The National Monument Audit draws on existing data on monuments from national, state, municipal, and publicly created sources. The Audit conducts deep research within a selected set of common monument subjects, organized along lines of, for example, race, gender, sexual orientation, and other meaningful distinctions. Finally, to contextualize the monuments within specific geographies and communities, the National Monument Audit is also creating a concurrent dataset of reported protest activities tied to monuments from local news reports, social media, and other sources.
The findings from the Audit will be available in spring 2021. The data will also be shared for re-use and re-interpretation as a machine-readable dataset with appropriate documentation. The Audit will be presented through a website with summary findings, data visualizations, and a free publication.
The National Monument Audit will lead into a larger 2021 initiative that will subgrant a total of $1 million to create ten new Monument Lab field offices that will re-imagine monuments in cities, regions, and communities across the country.

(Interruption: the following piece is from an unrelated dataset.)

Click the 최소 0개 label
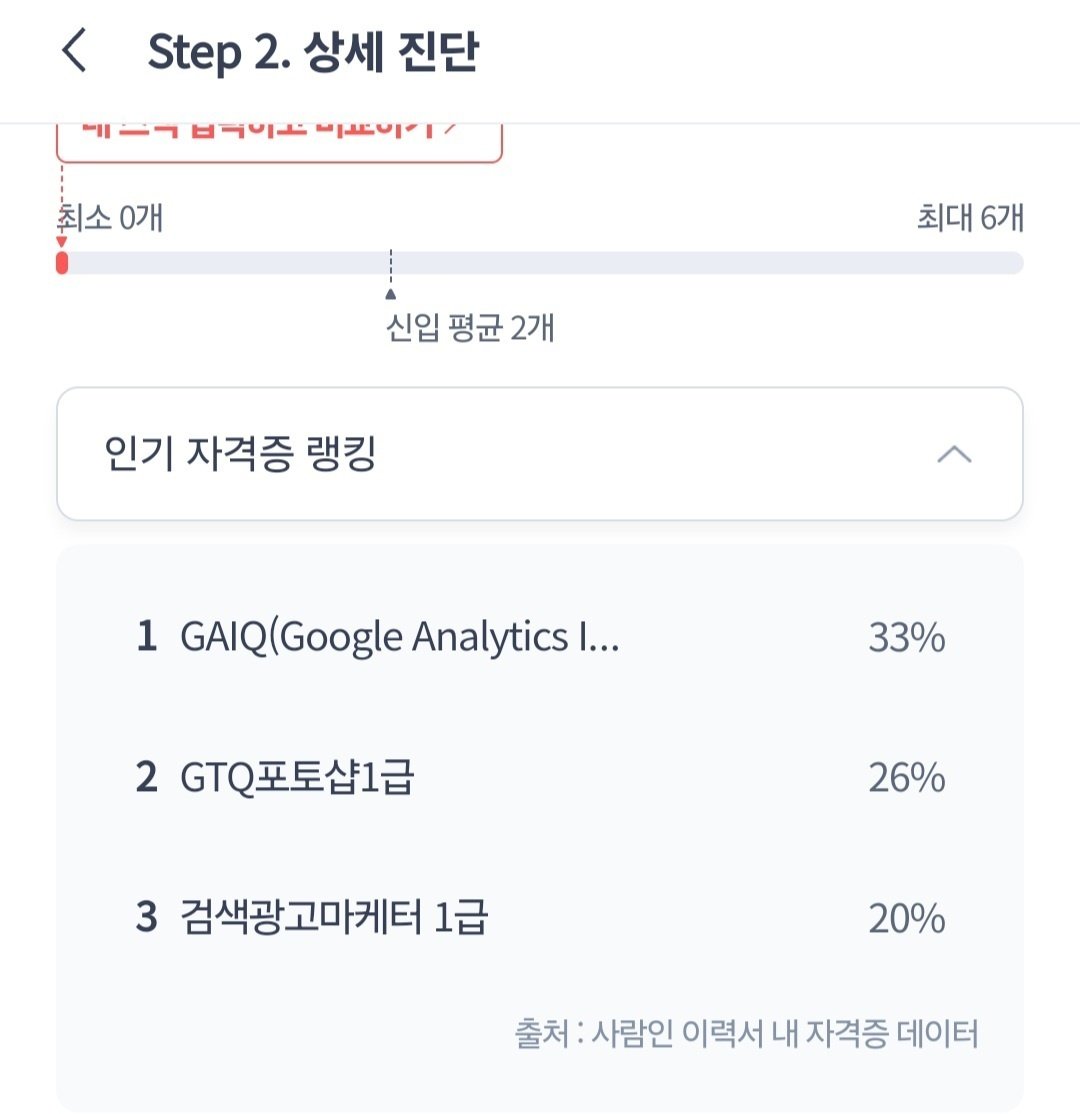The image size is (1080, 1114). pos(110,217)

Over the last decade, Monument Lab has worked around the country with artists, community members, and local municipal leaders to critically engage the monuments we have inherited and unearth the next generation of monuments through stories of social justice. For example, through past participatory projects in Philadelphia (2017) and St. Louis (2019) we collaboratively built imaginative datasets and together elevated them into official registers of municipal data. The National Monument Audit provides a definitive account of the monument landscape across America, sharing information, data, and tools for local communities to address pressing issues around monuments, representation, and public space.